Step 1: Install and run the MCPMonkey server using npm/npx or by building from source.
# Option A: Run via npx (quick start)
# This uses a published MCPMonkey server package
npx mcpmonkey-server
# Option B: Build from source and run the built index
# Navigate to the server directory
cd mcpmonkey-server
# Install dependencies
yarn
# Build the server
yarn build
# Run the server from the built bundle
node build/index.js
Additional setup and configuration
You can configure Cursor to connect to the MCPMonkey server. If you run the server in one of the standard ways, Cursor will use the stdio transport to communicate with it. In the Cursor settings, you can add a new MCP server entry with the appropriate command to start the server.
Browser extension installation requires building the project and loading the extension into your browser. Use the development instructions to build and load the extension, then enable it for MCP communications.
Notes on debugging and testing
For development and testing, you can run the server with the MCP inspector for debugging. The internal WebSocket communications operate on port 3025, and you can observe WebSocket activity during development.

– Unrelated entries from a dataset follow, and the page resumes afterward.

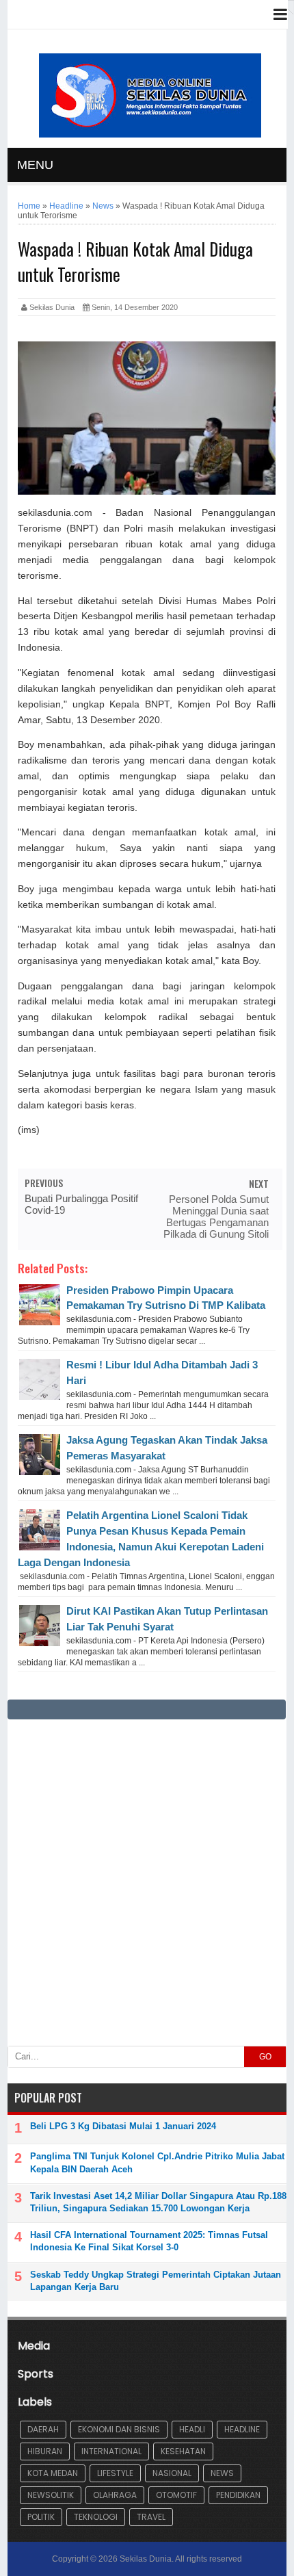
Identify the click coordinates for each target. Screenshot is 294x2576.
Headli (192, 2429)
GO (265, 2056)
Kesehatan (183, 2451)
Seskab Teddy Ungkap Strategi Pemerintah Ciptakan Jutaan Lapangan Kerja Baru (155, 2280)
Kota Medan (52, 2473)
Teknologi (96, 2517)
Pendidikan (238, 2495)
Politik (41, 2517)
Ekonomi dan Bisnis (119, 2429)
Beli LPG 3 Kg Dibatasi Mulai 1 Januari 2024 (123, 2126)
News (222, 2473)
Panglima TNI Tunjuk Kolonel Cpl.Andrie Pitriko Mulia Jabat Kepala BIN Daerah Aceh (157, 2162)
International (111, 2451)
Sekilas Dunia (146, 2559)
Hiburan (44, 2451)
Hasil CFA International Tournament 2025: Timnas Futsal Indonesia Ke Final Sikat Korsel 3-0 (149, 2241)
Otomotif (176, 2495)
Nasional (171, 2473)
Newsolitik (50, 2495)
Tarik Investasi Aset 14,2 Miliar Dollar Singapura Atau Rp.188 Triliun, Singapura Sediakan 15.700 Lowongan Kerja (158, 2202)
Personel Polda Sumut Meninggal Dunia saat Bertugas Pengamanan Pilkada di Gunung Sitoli (216, 1216)
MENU (35, 165)
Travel (151, 2517)
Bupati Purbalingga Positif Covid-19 (81, 1204)
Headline (242, 2429)
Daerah (43, 2429)
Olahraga (115, 2495)
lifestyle (115, 2473)
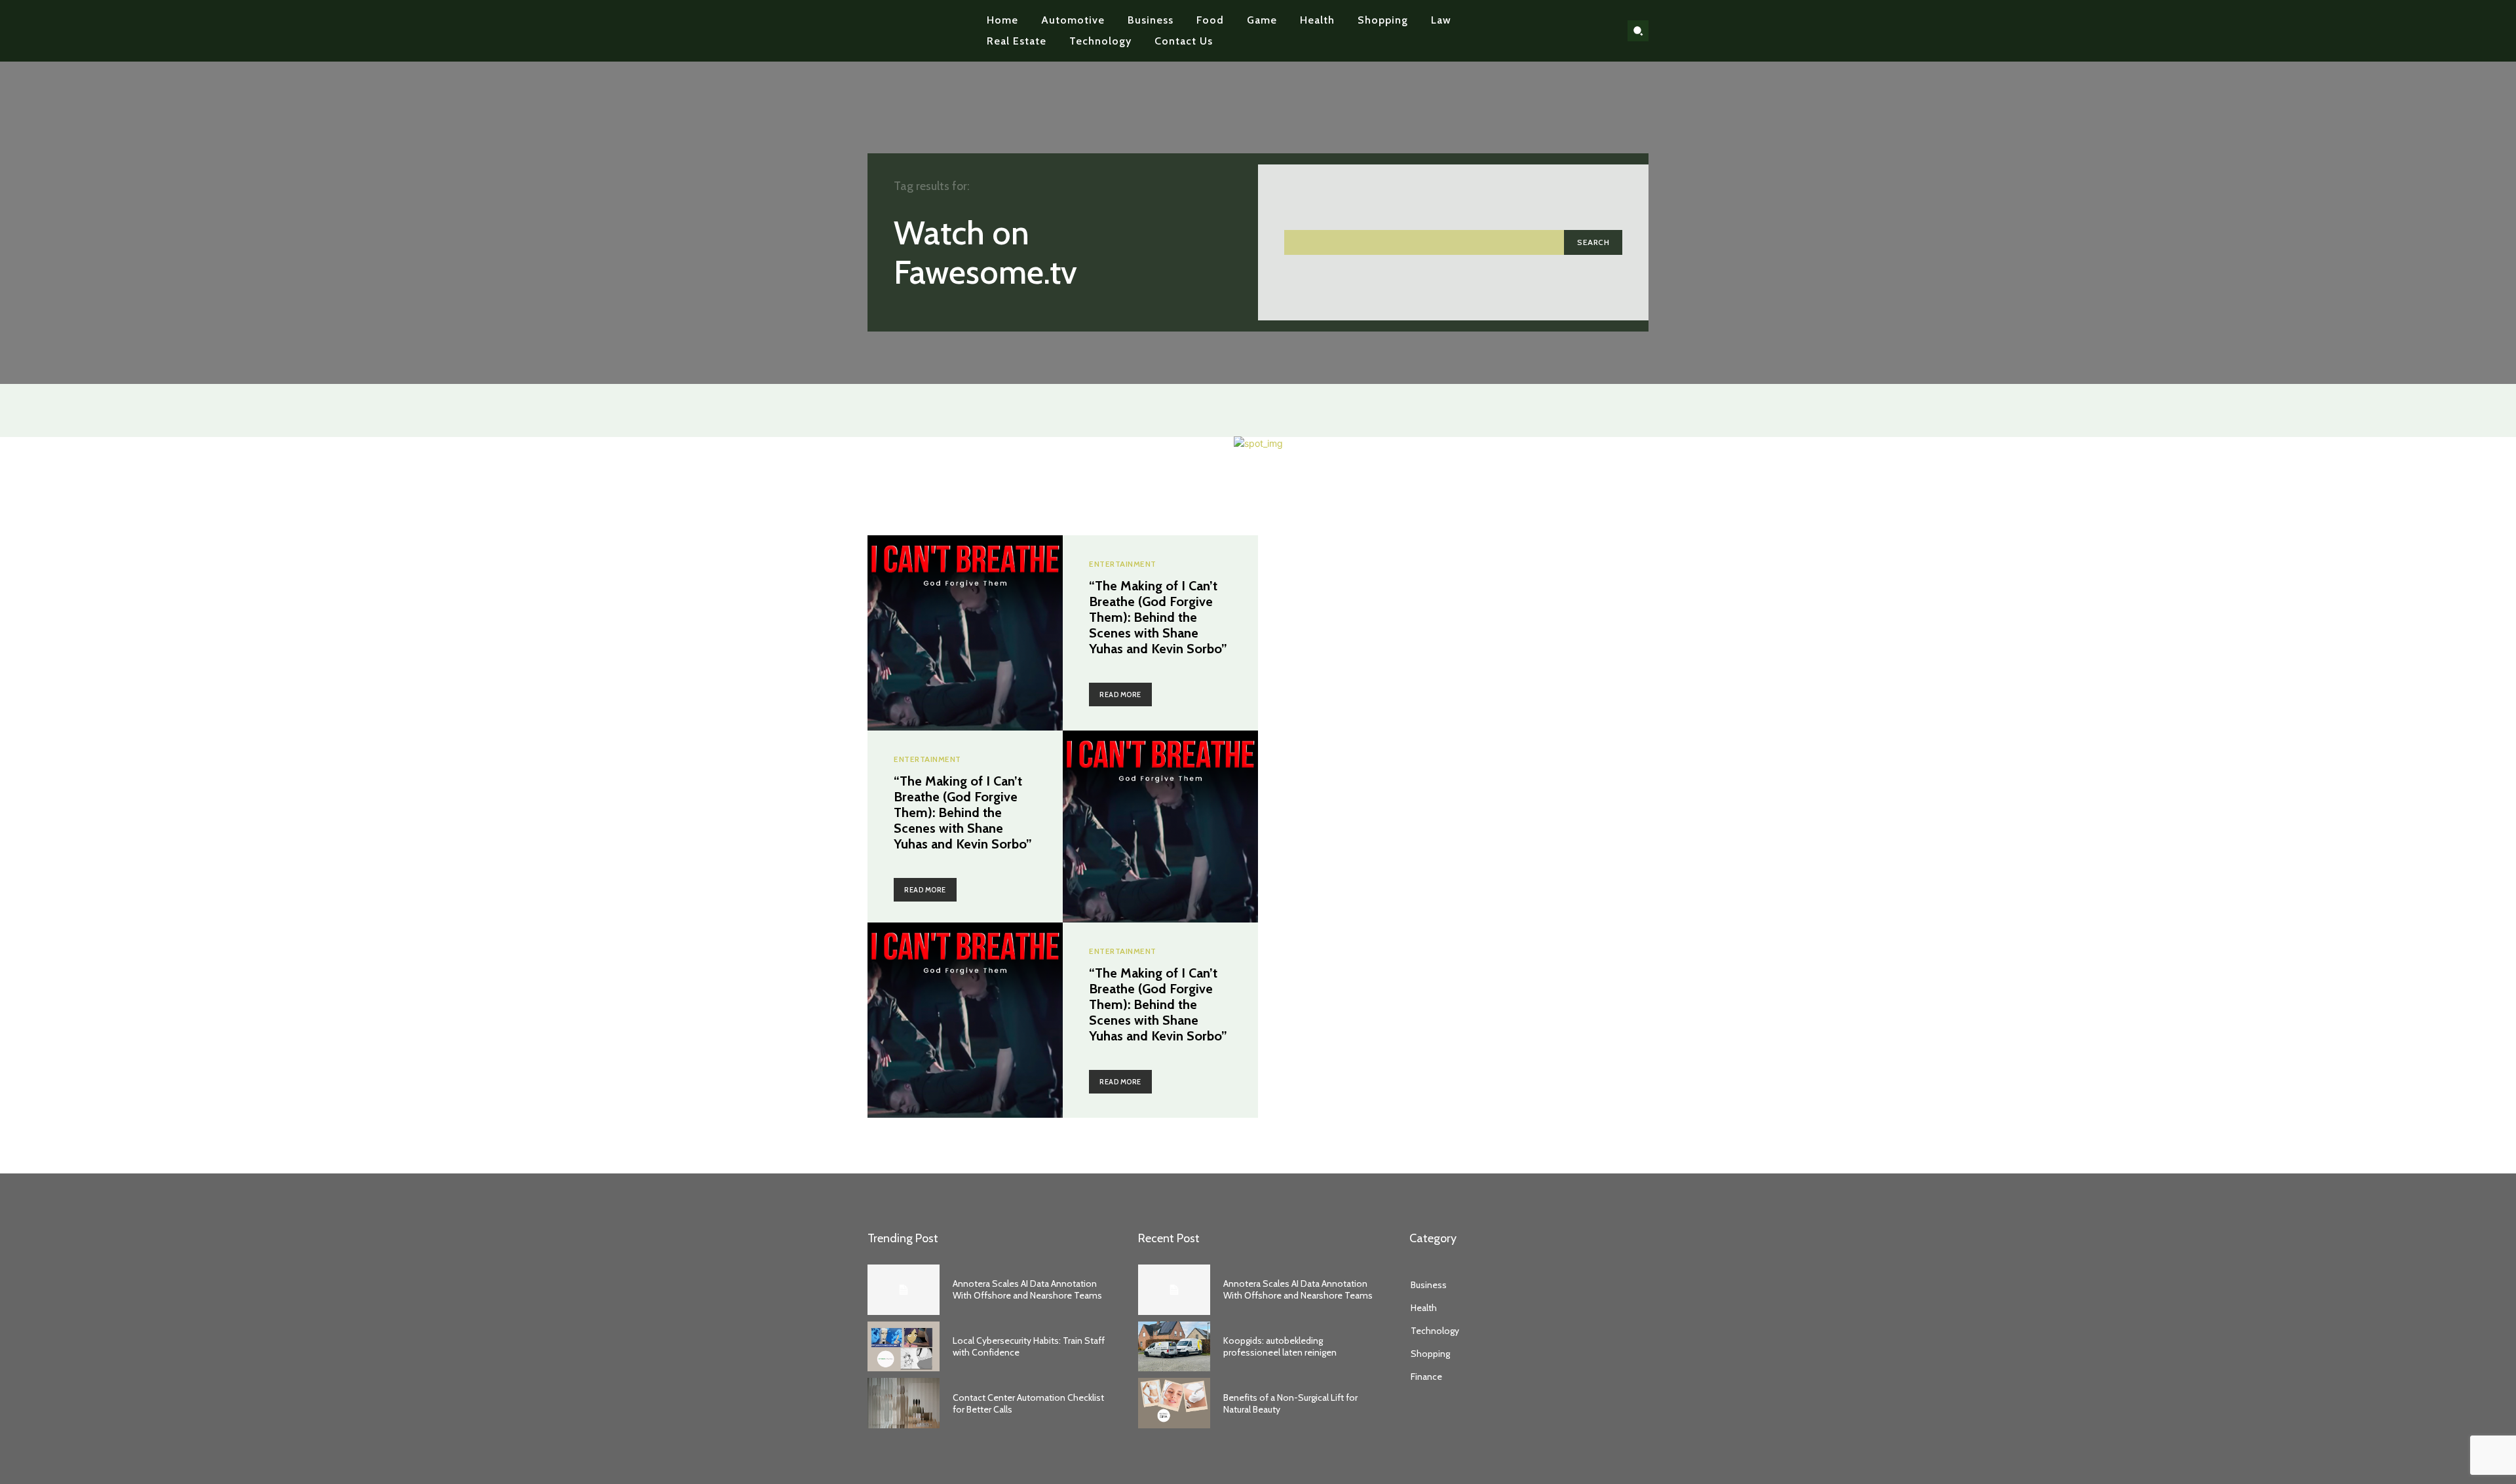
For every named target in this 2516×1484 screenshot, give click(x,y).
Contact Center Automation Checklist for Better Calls (1028, 1403)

Security and usage considerations
Limit access to the MCP server to trusted clients. Use the appropriate permissions controls to restrict what resources each MCP server can access and review browser extension permissions to minimize exposure of sensitive data.
Example workflows
- Let your AI tool open a specific set of tabs and extract their styles to inform a design analysis task.
Available tools
browserAction Tool
Get information about all open tabs; create, close, activate, and duplicate tabs to control the browsing session from your MCP-enabled AI.
getPageStyles Tool
Extract page styling information including global styles, computed styles, color schemes, and typography, returning structured JSON for AI analysis.